1) エンドユーザーが金型企業社を選定し金型を発注する。その金型を成形企業に支給し成形品の量産を委託する。
①金型発注(製作)時点で成形企業が決まっておらず金型企業が独断で金型設計と製作を行うため、リバースエンジニアリング(手直し)ができないばかりか成形機の仕様、樹脂材料乾燥機や金型冷却装置等々の周辺機器の能力が分からないまま金型を製作することになる。
②金型発注担当者と成形企業に量産品発注部署や担当者が異なる場合が多い為、双方情報交換ができていない。
③金型発注者は金型設計・製作の知識が低く、金型の価格重視で安かろう(悪かろう)で発注する為、量産過程で金型の故障や生産性低下が発生することとなる。加えて、不良率が極めて。高く、物によっては40%に達することがある。従ってランニングコストが割高となり、利益を圧迫する。

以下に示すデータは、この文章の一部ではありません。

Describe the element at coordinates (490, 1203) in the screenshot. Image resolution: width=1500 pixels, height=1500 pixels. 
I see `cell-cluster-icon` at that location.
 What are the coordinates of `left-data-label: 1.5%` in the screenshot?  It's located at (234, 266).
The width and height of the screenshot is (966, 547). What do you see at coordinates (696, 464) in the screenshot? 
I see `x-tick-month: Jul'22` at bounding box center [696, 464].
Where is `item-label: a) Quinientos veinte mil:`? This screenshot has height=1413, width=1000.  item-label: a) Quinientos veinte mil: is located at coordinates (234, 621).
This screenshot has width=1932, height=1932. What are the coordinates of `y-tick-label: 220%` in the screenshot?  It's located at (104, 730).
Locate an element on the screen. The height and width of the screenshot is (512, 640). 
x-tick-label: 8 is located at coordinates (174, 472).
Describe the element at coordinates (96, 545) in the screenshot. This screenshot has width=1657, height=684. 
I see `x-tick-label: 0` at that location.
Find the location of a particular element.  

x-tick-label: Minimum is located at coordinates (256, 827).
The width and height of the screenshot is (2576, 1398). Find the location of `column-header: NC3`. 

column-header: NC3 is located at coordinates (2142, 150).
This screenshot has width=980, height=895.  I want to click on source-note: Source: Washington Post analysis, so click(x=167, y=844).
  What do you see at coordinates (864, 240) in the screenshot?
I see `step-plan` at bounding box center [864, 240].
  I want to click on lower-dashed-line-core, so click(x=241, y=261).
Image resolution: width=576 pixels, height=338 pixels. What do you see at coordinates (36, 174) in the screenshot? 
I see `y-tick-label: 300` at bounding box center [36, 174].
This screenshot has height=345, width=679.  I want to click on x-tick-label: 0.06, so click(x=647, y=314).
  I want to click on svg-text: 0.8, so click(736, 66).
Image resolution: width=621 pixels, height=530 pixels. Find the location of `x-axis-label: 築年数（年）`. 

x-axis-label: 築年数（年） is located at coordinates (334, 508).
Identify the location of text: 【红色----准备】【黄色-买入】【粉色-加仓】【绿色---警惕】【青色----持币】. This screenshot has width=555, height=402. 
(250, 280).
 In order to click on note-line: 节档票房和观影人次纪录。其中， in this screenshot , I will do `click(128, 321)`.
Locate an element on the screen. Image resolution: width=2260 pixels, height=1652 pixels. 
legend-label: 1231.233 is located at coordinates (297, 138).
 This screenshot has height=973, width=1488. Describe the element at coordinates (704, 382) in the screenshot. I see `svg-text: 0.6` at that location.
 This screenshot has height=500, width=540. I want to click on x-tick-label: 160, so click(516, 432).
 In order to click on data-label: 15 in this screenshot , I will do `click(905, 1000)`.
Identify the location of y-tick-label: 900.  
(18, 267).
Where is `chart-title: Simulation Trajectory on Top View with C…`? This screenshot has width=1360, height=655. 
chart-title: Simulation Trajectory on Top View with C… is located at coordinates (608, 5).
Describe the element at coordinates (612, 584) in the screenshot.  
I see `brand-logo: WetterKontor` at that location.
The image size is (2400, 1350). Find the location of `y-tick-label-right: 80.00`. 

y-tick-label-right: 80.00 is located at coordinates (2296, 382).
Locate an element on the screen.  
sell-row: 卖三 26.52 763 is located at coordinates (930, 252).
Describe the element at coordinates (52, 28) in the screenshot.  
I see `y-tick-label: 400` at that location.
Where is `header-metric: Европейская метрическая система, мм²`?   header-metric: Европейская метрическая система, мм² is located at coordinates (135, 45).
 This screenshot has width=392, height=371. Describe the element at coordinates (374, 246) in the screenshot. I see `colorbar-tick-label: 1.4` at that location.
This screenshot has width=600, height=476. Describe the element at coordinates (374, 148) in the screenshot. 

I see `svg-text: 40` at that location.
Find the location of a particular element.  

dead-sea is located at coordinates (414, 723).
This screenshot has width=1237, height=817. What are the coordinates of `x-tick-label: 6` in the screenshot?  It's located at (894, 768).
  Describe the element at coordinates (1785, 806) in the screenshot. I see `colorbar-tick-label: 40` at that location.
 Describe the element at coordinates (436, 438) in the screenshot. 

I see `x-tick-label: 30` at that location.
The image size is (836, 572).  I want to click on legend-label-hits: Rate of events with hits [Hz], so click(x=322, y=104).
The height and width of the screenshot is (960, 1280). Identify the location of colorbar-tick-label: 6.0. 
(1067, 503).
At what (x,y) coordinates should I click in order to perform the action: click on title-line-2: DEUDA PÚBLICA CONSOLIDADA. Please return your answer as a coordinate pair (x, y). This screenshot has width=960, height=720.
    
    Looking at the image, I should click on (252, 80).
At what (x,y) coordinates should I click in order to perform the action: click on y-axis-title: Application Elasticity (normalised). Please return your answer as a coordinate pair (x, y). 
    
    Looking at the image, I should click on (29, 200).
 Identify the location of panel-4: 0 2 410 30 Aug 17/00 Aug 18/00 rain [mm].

2)金型企業及び成形企業の金型設計者や現場作業者の経験が浅く、定着率が低い。
①某金型企業(従業員45名)の社長によれば、「当社にはベテラン技術者がいるので心配ない」と言うので、聞いてみると、経験7~8年の従業員2名のみである。「日本では7、8年位では未だヒヨッ子ですよ! 金型は奥が深く日々新技術も生まれるので、経験30~40年選手が全従業員中30%はいますよ!」と話すと、ビックリするがピンと来ていない。その企業に正しい金型の製作方法を教えようとしても、「それは日本のやり方でしょう。韓国には韓国のやり方がありますから。」と言うやり取りが続く。裏にエンドユーザーと金型企業の間でのリベートの匂いがする。
②韓国では定着率が悪く、業種が違っても給与が良ければ容易に転職してしまう。職歴が多い程、肩書も給与も上がるようであり、この様な体質では技術のレベルアップや継承が難しいと思われる。